When in the ancient religious language it was said that the World belonged to God, it meant that the power of man on nature has a limit that must be respected. And to incentive the respect of that limit, God gave the people of Israel a sabbatical legislation whose profound meaning we can easily recognize. The weekly holidays and the holy years were to be respected by humans and animals alike. Once a week, and one year out of every seven, the soil would be left virgin to regenerate. “This was — writes Jurgen Moltmann — the sabbath of the earth. Those who respected the sabbath of the earth would live in peace, while those who didn’t care would get hungry and sick, since they had compromised the fertility of the soil. According to that old biblical story, Israel is abandoned by God and left for seventy years in slavery in the land of Babylon, ‘until the nation of God had paid all its sabbaths’ (2 Cr. 36).
Today the regenerative rights of the earth and its web of life are constantly abused. Man-made chemical fertilizers and pesticides are forcing Nature to unnaturally intense fertility cycles, preparing the ground for inevitable and catastrophic consequences.
Who doesn’t respect the rights of the earth represents a menace to the future generations and to the existence of life as a whole.”
Israel was maybe a symbol and a seed of the forthcoming world gathering of the tribes. But the people of Israel were also delusional if they really thought that God had chosen only them over the other nations, as if a mother could love one child more than the others
As clearly shown by the recent ethnological research, the same sense of respect for the limit was already found and ritualized in almost every tribal society on the planet, through a recurrent constellation of sacred taboos every member would learn to comply with from a certain age. Significant is the case study reported by Vittorio Lanternari, in rural Ghana: “When the soil of a plantation has been cultivated for many years and has lost its humus, the community needs to prepare a new crop field, that has to be inevitably subtracted from the forest. The local farmers perform a prayer and libation ritual on the chosen spot, asking the many spirits indigenous to the forest for permission to cut down the trees where they live, and imploring forgiveness for forcing them to move”. Behind this apparently naive behavior, lies a deep awareness of what Lantenari calls ‘social pronosticability’, the realization that any form of aggression to the natural environment introduces and element of uncertainty and precariousness in the future of the social group:
hence the necessity of self-limitation.
The profound anthropological truth of such laws and customs becomes understandable rationally only when we consider Nature as a Subject, and our condition of humans as natively interdependent within an infinite plurality of living subjects ready to ripe open to our fruition if we approach them with love and respect, but that instead close themselves — or better extinguish themselves, preparing our extinction — if our approach is aggressively utilitarian.

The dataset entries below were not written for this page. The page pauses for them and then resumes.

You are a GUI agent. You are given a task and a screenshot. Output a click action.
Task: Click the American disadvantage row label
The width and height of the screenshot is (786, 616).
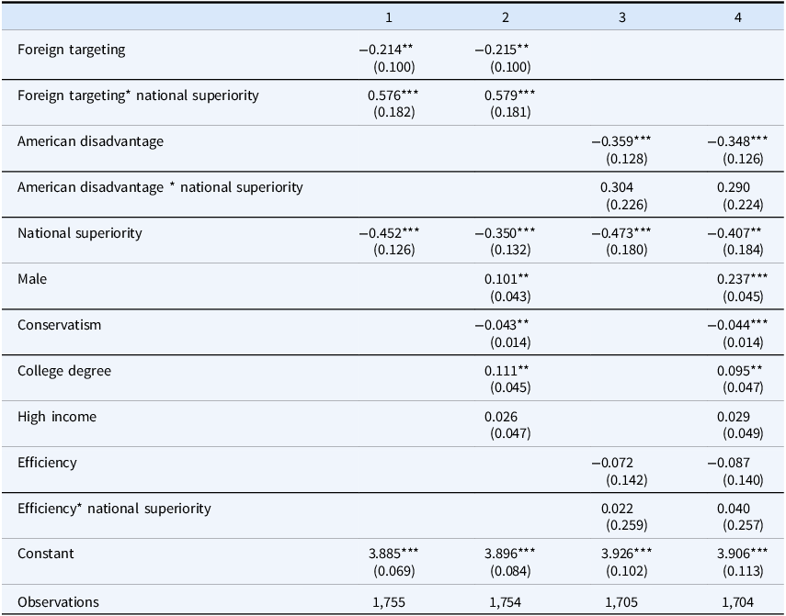pos(90,141)
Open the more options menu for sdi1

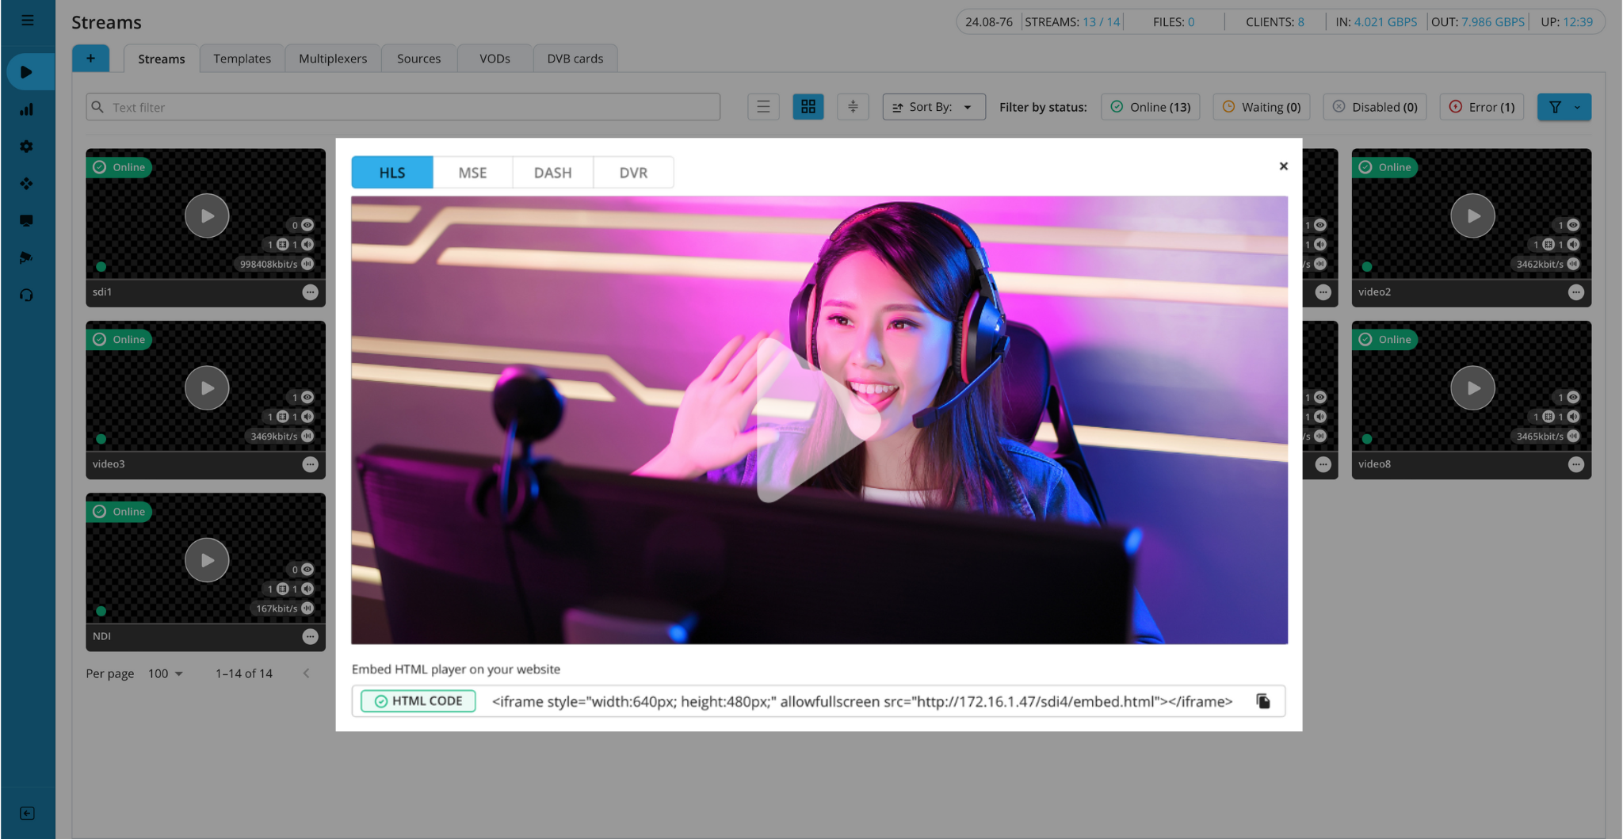(x=310, y=292)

The World needs holidays after all this stress,
and for the new World Community every day is a Holy-day.
‘Holy’ means that every human being is free to sacrifice some time everyday to see things from the perspective of the entire World: the free practice of holistic meditation can be a very useful technique for many humans, and could be an example of the new World Community’s collective rituals. No discipline will be imposed, and no hierarchies of masters and priests are needed, since
the call of the World is heard in every conscience at once,
and speaks through all creatures together.